• **Description of the task**: In the listing that follows, the lines starting at the one containing "má muốn cho" and ending at the one containing "Task: Select answer" are to be returned exactly, both boundary lines included, and no others.

=== Begin Enclosure ===

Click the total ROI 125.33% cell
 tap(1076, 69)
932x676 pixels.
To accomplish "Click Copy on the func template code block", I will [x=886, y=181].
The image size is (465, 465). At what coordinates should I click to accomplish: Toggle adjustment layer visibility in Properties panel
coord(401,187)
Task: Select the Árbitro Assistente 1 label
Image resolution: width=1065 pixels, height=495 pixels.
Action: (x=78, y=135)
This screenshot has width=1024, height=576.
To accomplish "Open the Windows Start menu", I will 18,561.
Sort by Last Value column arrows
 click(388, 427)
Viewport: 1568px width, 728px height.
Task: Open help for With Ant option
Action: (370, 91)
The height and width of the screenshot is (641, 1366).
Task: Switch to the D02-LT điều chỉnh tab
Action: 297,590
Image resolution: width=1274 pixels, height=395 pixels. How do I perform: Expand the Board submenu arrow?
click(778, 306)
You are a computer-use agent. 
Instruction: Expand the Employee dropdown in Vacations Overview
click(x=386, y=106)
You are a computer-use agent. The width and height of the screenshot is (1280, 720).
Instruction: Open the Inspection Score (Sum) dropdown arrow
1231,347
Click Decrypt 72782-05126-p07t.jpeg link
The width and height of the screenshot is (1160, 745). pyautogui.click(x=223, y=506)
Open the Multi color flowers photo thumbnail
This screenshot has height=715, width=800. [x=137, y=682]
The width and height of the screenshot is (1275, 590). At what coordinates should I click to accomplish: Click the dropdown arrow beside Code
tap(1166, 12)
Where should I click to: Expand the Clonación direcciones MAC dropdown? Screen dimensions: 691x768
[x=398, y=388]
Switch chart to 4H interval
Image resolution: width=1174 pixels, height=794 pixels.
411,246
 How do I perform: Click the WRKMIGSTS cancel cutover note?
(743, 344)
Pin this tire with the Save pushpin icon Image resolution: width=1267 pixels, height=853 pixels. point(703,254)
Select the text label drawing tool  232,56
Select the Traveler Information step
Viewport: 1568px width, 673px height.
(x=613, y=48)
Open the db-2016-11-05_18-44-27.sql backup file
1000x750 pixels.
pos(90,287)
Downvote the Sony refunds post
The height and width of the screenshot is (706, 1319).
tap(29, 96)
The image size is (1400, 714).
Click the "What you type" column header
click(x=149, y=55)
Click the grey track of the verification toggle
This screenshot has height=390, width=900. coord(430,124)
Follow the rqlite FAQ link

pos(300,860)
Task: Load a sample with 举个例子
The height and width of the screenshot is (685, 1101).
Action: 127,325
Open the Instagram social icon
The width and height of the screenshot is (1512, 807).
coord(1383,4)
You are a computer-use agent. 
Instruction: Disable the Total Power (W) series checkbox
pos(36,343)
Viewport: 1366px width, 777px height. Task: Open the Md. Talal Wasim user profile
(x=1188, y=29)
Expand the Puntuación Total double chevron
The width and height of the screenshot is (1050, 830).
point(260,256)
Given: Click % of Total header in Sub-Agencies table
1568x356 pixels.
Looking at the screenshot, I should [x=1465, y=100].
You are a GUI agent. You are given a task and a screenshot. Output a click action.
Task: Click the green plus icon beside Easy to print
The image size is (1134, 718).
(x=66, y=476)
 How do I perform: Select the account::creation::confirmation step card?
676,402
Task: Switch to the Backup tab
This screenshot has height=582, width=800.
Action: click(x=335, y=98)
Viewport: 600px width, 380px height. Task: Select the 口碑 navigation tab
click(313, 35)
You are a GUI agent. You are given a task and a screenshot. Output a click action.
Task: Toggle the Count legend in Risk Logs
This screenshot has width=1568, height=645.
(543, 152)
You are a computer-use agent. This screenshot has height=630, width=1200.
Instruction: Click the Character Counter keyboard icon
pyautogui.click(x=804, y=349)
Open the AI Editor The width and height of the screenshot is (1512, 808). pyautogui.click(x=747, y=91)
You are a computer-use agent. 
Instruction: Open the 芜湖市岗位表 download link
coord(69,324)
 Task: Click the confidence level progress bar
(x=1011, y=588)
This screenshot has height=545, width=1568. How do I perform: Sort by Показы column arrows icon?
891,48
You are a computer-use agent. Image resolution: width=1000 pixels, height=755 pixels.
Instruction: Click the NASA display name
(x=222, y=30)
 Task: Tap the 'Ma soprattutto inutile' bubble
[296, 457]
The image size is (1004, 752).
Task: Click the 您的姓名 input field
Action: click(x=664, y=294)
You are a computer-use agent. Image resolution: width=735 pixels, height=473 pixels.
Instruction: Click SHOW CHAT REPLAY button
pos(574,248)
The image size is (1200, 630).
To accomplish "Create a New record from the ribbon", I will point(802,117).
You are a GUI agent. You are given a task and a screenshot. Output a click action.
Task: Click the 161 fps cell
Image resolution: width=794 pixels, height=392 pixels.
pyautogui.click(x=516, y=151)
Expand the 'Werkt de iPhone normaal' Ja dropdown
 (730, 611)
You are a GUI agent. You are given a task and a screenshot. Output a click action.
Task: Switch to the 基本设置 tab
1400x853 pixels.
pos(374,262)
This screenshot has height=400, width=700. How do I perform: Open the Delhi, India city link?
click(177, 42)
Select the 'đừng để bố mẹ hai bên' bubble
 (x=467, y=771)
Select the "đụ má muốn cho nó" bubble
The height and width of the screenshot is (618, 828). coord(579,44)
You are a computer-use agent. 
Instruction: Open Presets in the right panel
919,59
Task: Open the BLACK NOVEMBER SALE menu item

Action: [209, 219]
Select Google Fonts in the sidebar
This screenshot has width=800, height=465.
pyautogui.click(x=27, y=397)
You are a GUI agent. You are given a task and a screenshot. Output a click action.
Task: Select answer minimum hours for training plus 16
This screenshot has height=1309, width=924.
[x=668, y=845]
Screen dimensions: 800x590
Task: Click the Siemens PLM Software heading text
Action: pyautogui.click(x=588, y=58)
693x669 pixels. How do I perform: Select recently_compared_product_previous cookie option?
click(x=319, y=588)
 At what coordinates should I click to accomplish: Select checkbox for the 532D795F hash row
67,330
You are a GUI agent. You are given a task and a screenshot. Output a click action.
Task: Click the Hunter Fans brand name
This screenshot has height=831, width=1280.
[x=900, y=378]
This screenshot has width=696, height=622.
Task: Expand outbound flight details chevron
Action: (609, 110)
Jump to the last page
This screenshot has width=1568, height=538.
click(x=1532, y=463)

=== End Enclosure ===

• **Final answer**:
Select the "đụ má muốn cho nó" bubble
The height and width of the screenshot is (618, 828). coord(579,44)
You are a computer-use agent. 
Instruction: Open Presets in the right panel
919,59
Task: Open the BLACK NOVEMBER SALE menu item

Action: [209, 219]
Select Google Fonts in the sidebar
This screenshot has width=800, height=465.
pyautogui.click(x=27, y=397)
You are a GUI agent. You are given a task and a screenshot. Output a click action.
Task: Select answer minimum hours for training plus 16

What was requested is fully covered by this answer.